WRITTEN REQUEST A ->
Answer the following from the post below on using Stan to fit a Generalized Extreme Value distribution:
(i) What date does the post carry?
(ii) Which distribution has the author mostly been working with so far?
(iii) Which two parameters related to the location of the distribution are estimated?
WRITTEN REQUEST B ->
Transcribe the post below on using Stan to fit a Generalized Extreme Value distribution word for word, starting at "library(gt)" and ending at "work on it.".

PROVIDED PASSAGE ->
______________________________
Code
library(bggjphd)
library(tidyverse)
library(glue)
library(here)
library(gt)
library(skimr)
library(arrow)
library(leafsync)
library(sf)
library(mapview)
theme_set(theme_bggj())
Using Stan to fit a Generalized Extreme Value Distribution with spatially dependent parameters
February 6, 2024
Note: I’m still working on this post, but I thought I might put it out there while I work on it.
My PhD research is mostly about three things:
In this post I will write a little about the first two.
Up until now I have mostly been working with the generalized extreme value distribution. The cumulative distribution function of the Generalized Extreme Value distribution is
\[ \mathrm{GEV}(y \vert \mu, \sigma, \xi) = \begin{cases} \begin{aligned} &e^{- \left(1 + \xi \frac{y - \mu}{\sigma}\right)_+^{-1/\xi}}, \quad &\xi \neq 0 \\ &e^{-e^{- \frac{y - \mu}{\sigma}}}, \qquad &\xi = 0 \end{aligned} \end{cases} \]
The log-likelihood of the GEV distribution is
\[ \ell(\mu, \sigma, \xi) = - n\log\sigma - (1 + \frac{1}{\xi}) \sum_{i=1}^{n}{\log\left(1 + \xi\left[\frac{z_i - \mu}{\sigma} \right]\right)} - \sum_{i=1}^{n}{\left(1 + \xi \left[ \frac{z_i - \mu}{\sigma} \right]\right)}^{-1/\xi}, \]
provided that \(1 + \xi\left( \frac{z_i - \mu}{\sigma} \right) > 0\). Instead of \(\mu\) I will be using the parameter \(\mu_t\) where
\[ \mu_t = \mu_0 \cdot (1 + \Delta(t - t_0)) = \mu_0 + \Delta(t - t_0) \cdot \mu_0. \]
We thus estimate two parameters that are related to the location of the GEV distribution, \(\mu_0\) and \(\Delta\).
______________________________
GIVEN DATA ->
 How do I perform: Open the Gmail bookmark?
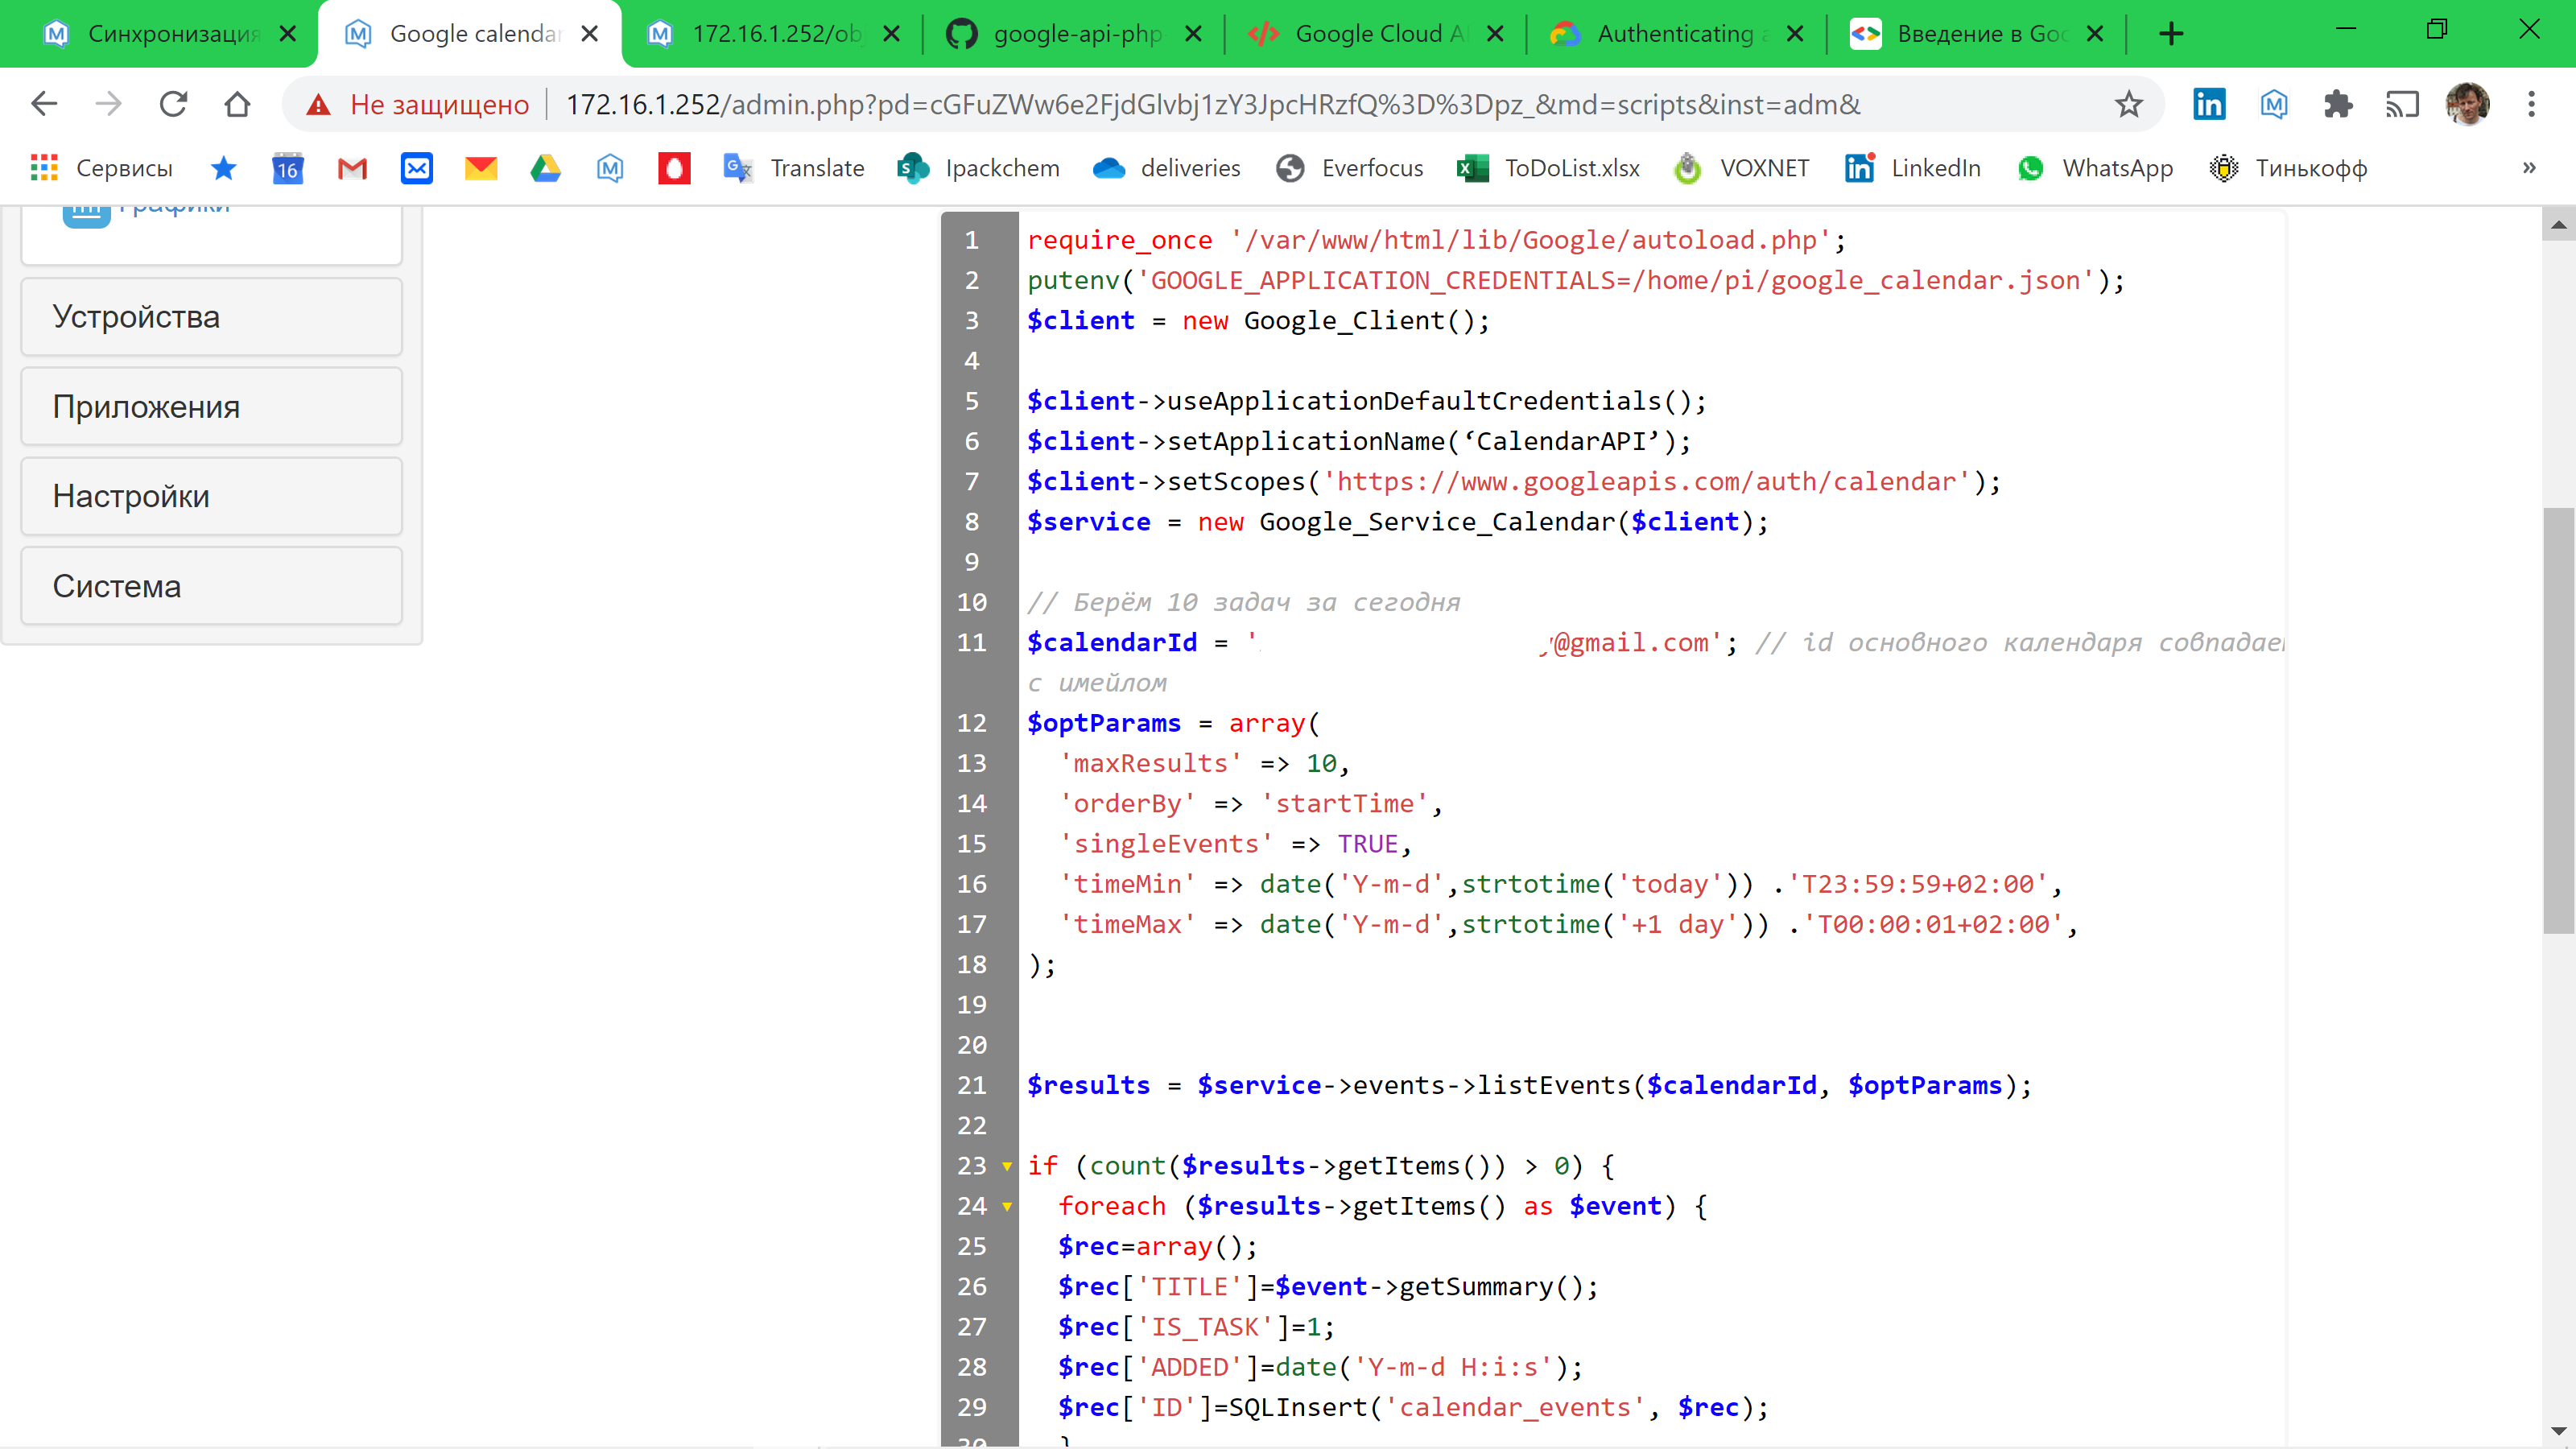(x=352, y=168)
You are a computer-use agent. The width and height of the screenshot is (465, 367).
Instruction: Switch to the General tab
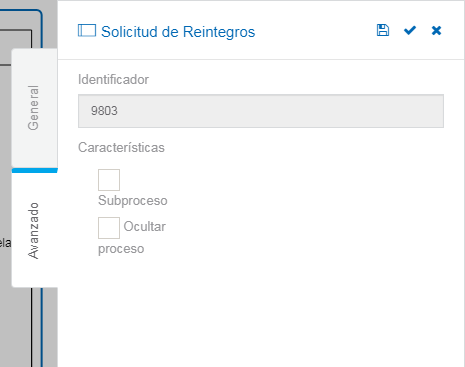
______________________________
RIGHT ANSWER A ->
(i) February 6, 2024.
(ii) The generalized extreme value distribution.
(iii) μ₀ and Δ.

RIGHT ANSWER B ->
library(gt)
library(skimr)
library(arrow)
library(leafsync)
library(sf)
library(mapview)
theme_set(theme_bggj())
Using Stan to fit a Generalized Extreme Value Distribution with spatially dependent parameters
February 6, 2024
Note: I’m still working on this post, but I thought I might put it out there while I work on it.